Flat-Fee Fiduciary Financial Advisor
NYSE: OII | Oceaneering International, Inc.
Oceaneering’s compensation structure creates a planning problem most financial advisors don’t recognize: your RSU and PSU awards and your 401k employer match are both paid in OII company stock. Two streams of compensation, one stock.
That dual concentration risk, alongside offshore cycle income variability, requires a specific strategy. Dr. Preston Cherry works directly with Oceaneering executives through a transparent flat-fee fiduciary structure.
Oceaneering professionals earn well, strong base salary, performance bonuses, and long-term equity tied to offshore market conditions. The financial challenge isn’t the income. The challenge is that both your equity awards and your 401k employer match are paid in OII company stock, creating dual concentration that builds quietly across years of service.
RSU vesting creates predictable but stackable tax events. PSU payouts depend on performance metrics tied to the offshore cycle. In strong offshore years, both arrive in the same calendar year alongside a strong bonus. The 401k match compounds the OII exposure in a way most employees don’t notice until they calculate the total across all accounts.
At Concurrent Wealth Management, we coordinate these decisions into one strategy that addresses both streams of concentration.
Two Streams, One Stock, Most energy companies create concentration risk through equity awards. Oceaneering creates it twice: once through RSU and PSU grants, and again through a 401k employer match paid in OII company stock. By the time a senior Oceaneering executive approaches retirement, they may hold a significant percentage of total net worth in a single stock without ever making an active decision to concentrate.
A diversification plan must address both streams, the tax cost of liquidation, and a realistic multi-year reduction timeline.
Predictable and Performance-Based Together, Oceaneering grants RSUs and PSUs in roughly equal proportion. RSUs vest time-based and are taxed as ordinary income at full market value on the vesting date. PSUs vest based on performance metrics over a multi-year period and can pay above or below target.

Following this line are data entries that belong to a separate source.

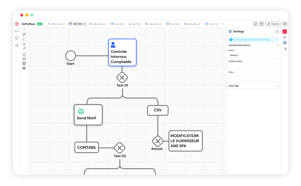Create a gateway using the diamond palette icon
The image size is (301, 186).
pyautogui.click(x=24, y=68)
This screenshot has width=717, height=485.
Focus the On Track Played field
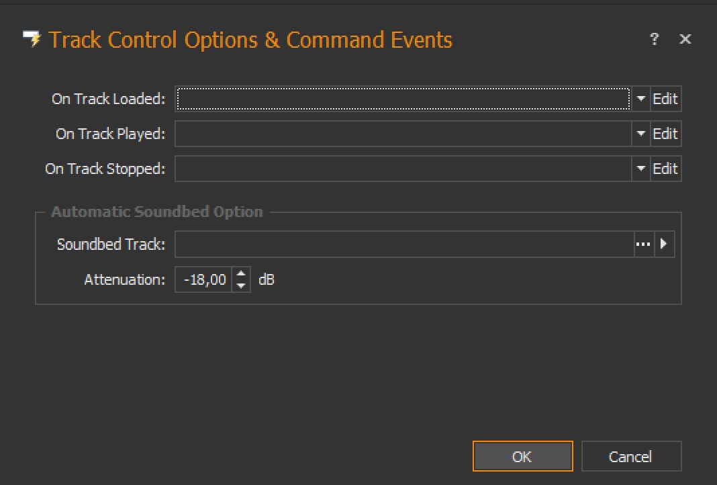coord(403,134)
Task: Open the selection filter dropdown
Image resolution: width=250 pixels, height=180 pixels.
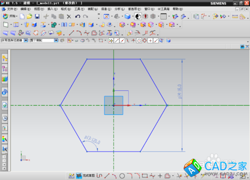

When both award types vest in the same calendar year alongside a strong cash bonus, the income stacking problem is real and requires advance tax strategy, not reactive tax filing.
The Concentration You Didn’t Choose, Oceaneering’s 401k employer match is paid in OII company stock. For most employees, this creates a third stream of OII exposure on top of RSU and PSU awards, one that accumulates automatically without any active investment decision.
The total OII exposure across equity awards and 401k holdings is often much larger than it appears in any single account view. Quantifying the full exposure and building a tax-efficient reduction plan is the first step.
When a Strong Cycle Creates Its Own Problem, Oceaneering’s revenue and profitability correlate with offshore drilling activity and energy sector capital spending. Strong cycle years produce bonus upside and above-target PSU payouts. Down-cycle years compress both.
A retirement income plan built on Oceaneering compensation needs to account for this variability rather than projecting best-cycle income forward as a baseline. The sustainable income number is lower than the peak-cycle number.
The Cost of Waiting, For Oceaneering executives holding concentrated OII positions, the tax cost of selling is real: short-term gains on recently vested shares, long-term gains on older positions, and the question of when to reduce in a way that doesn’t create a single large tax event.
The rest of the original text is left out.